The last few months have seen a notable shift in the inflation outlook: "Home sales fell and industrial output grew at the slowest pace in a year, adding pressure for measures to support growth in the world's second-biggest economy."

The same article quotes Chang Jian, an economist at Barclays Capital in Hong Kong, who says that tentative monetary easing is already underway, citing government support for small businesses and low-cost housing projects. He believes that more "aggressive" loosening would depend on further declines in inflation and growth.

"On the evidence of October's loan data, an easier monetary stance, with the banks pushing a few more loans out the door, is already underway. But with continued concerns about inflation, a more substantial shift toward stimulus is not on the agenda."

Caroline Maurer, co-fund manager, Henderson Horizon China fund agrees that monetary policy is likely to continue to become more accommodative: "For instance, policies to support small and medium-sized enterprises (SME) sectors have improved investors' sentiment towards China lately. Furthermore, China's fiscal strength (China fiscal revenue was up 28% year to date) puts them in good stead to support economic growth thorough social housing and subsidies on selected consumer goods and services, among other initiatives, if the global slowdown becomes more apparent." 
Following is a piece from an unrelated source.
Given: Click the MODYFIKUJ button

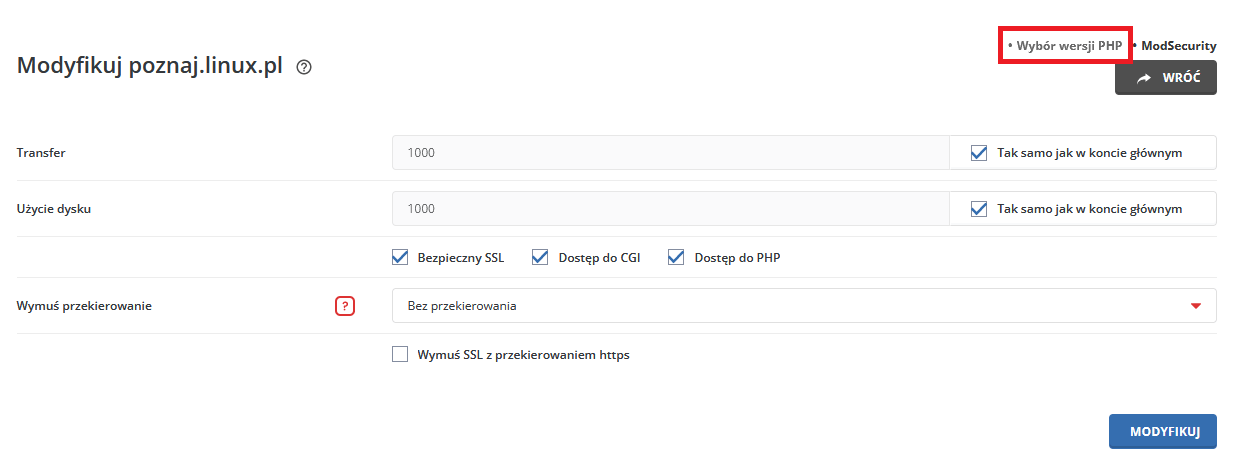Looking at the screenshot, I should coord(1163,431).
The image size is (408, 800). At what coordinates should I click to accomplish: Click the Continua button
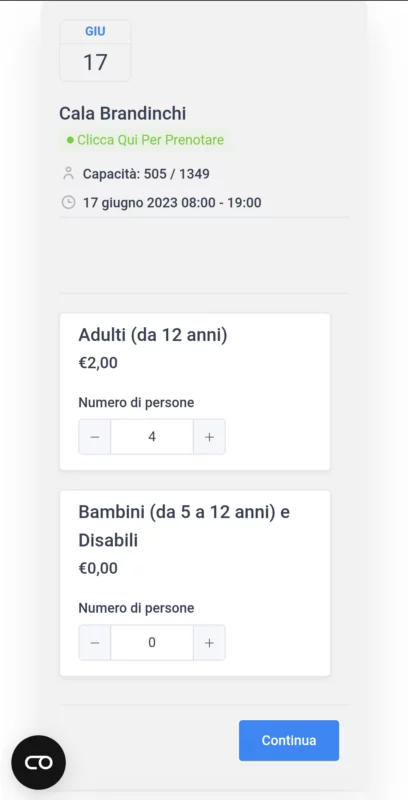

Virginie Maisonneuve, manager of the Schroder International Alpha fund, believes that investors are still taking the threat of a Chinese slowdown too lightly: "The tap was turned off after the stimulus policies of 2009. In doing so, small and medium sized business have struggled to gain access to credit. Property sales may have fallen, but prices have remained high.

"The situation in Europe poses a big question for Chinese policymakers. A recession in Europe could have a large impact. They will want to judge this impact before making any significant moves on monetary policy."

Either way, it appears that the cycle of raising interest in China is definitely over, barring any significant resurgence in world growth.   "A recent report by the state-owned investment bank China International Capital Corp. said policy makers have indeed turned attention toward loosening monetary policy, although the report also stressed that these changes would likely be gradual."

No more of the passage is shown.